=== 给出的文字 ===
□ □ □
智能写作开始更多应用于学术出版领域,这是另一个值得关注的趋势。OpenAI在2020年推出了升级版的人工智能写作程序GPT-3,其命题作文能力震惊业界,也让很多智能化应用场景成为可能。开放获取出版商Hindawi在2020年与数字科技公司Writefull合作,创造性地使用人工智能来帮助作者润色稿件,改善语法、拼写和学术表达等问题。Hindawi拥有大量发展中国家的非英语母语作者,他们的论文写作水平参差不齐。Hindawi因其付费开放获取模式一度被视为“掠夺性出版商”。Writefull使用数百万篇已发表的科学论文,在语法、拼写和学术语言表达方面对其算法进行训练,这种基于真实学术论文语境的机器学习,与以往基于英语语法规则的写作编辑程序截然不同,它可以更有效地改善学术写作。智能写作无疑是一个拥有巨大潜力的市场。
□ □ □
=== 数据 ===
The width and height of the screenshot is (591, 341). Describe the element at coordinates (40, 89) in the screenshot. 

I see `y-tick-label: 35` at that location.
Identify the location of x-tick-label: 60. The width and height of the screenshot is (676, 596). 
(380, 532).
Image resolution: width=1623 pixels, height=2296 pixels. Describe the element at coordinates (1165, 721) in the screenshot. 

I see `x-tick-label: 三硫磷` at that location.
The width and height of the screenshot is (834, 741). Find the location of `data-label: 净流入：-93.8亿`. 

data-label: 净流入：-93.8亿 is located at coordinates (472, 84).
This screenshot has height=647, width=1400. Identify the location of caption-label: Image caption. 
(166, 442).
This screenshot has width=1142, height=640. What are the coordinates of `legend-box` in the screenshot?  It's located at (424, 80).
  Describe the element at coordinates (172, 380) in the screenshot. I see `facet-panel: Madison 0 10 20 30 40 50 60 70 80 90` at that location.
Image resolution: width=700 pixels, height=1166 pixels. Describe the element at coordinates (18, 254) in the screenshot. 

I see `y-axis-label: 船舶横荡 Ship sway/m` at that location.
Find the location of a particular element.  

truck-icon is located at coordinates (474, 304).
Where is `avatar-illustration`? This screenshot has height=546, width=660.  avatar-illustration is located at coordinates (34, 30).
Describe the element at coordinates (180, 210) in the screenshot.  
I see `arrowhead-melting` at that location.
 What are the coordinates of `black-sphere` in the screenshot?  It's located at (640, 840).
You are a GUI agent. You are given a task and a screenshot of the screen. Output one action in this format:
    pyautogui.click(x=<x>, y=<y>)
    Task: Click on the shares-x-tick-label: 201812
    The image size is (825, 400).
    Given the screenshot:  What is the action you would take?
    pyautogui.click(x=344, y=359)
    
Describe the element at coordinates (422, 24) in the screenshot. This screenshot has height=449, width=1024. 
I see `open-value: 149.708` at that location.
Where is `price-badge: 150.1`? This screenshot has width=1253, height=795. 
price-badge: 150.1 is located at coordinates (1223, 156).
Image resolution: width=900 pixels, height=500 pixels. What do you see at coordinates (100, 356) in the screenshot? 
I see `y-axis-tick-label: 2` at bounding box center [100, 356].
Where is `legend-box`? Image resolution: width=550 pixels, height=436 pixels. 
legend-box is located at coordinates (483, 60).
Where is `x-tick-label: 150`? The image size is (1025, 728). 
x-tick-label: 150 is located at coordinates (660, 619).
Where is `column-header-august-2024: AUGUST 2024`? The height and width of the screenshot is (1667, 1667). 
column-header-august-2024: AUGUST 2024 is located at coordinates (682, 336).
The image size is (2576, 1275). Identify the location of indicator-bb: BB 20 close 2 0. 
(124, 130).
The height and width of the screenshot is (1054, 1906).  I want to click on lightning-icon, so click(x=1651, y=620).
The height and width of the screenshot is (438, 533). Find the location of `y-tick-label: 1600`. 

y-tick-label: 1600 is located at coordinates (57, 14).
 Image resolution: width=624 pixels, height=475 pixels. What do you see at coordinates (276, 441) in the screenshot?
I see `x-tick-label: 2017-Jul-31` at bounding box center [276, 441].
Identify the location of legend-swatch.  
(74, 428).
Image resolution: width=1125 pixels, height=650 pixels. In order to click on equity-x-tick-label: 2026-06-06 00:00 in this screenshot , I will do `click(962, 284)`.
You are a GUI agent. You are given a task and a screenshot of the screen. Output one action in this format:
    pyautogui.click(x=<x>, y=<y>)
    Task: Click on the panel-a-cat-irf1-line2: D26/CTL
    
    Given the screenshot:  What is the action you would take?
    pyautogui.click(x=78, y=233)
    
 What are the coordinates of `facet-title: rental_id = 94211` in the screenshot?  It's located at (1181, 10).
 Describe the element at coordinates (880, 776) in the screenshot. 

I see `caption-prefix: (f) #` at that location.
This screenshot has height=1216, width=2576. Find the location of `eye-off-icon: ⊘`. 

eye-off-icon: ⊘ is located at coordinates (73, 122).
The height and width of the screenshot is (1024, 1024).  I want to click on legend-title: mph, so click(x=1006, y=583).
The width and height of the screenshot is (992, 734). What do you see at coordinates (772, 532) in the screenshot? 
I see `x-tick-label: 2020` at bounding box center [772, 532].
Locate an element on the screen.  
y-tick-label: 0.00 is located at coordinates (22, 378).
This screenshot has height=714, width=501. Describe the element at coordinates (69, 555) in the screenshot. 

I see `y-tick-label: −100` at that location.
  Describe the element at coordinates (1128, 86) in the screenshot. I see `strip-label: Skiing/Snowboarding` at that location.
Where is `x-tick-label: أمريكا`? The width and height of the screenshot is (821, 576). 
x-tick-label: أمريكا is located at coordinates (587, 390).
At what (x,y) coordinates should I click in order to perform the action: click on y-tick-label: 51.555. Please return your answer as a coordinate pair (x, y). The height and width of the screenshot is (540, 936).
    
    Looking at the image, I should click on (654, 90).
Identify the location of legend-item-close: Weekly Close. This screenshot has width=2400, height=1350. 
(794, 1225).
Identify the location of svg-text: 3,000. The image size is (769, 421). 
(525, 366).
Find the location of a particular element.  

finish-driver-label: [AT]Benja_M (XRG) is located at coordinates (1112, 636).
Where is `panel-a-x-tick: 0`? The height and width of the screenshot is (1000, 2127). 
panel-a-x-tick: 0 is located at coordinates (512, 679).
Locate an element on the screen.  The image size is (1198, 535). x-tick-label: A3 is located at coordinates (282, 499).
□ □ □
=== 要做的事 ===
把上面讲智能写作的那段文字,从“智能写作开始更多应用于学术出”开始、到“疑是一个拥有巨大潜力的市场。”结束的部分改写一遍,把其中的“润色”换成“修改”。

=== 结果如下 ===
智能写作开始更多应用于学术出版领域,这是另一个值得关注的趋势。OpenAI在2020年推出了升级版的人工智能写作程序GPT-3,其命题作文能力震惊业界,也让很多智能化应用场景成为可能。开放获取出版商Hindawi在2020年与数字科技公司Writefull合作,创造性地使用人工智能来帮助作者修改稿件,改善语法、拼写和学术表达等问题。Hindawi拥有大量发展中国家的非英语母语作者,他们的论文写作水平参差不齐。Hindawi因其付费开放获取模式一度被视为“掠夺性出版商”。Writefull使用数百万篇已发表的科学论文,在语法、拼写和学术语言表达方面对其算法进行训练,这种基于真实学术论文语境的机器学习,与以往基于英语语法规则的写作编辑程序截然不同,它可以更有效地改善学术写作。智能写作无疑是一个拥有巨大潜力的市场。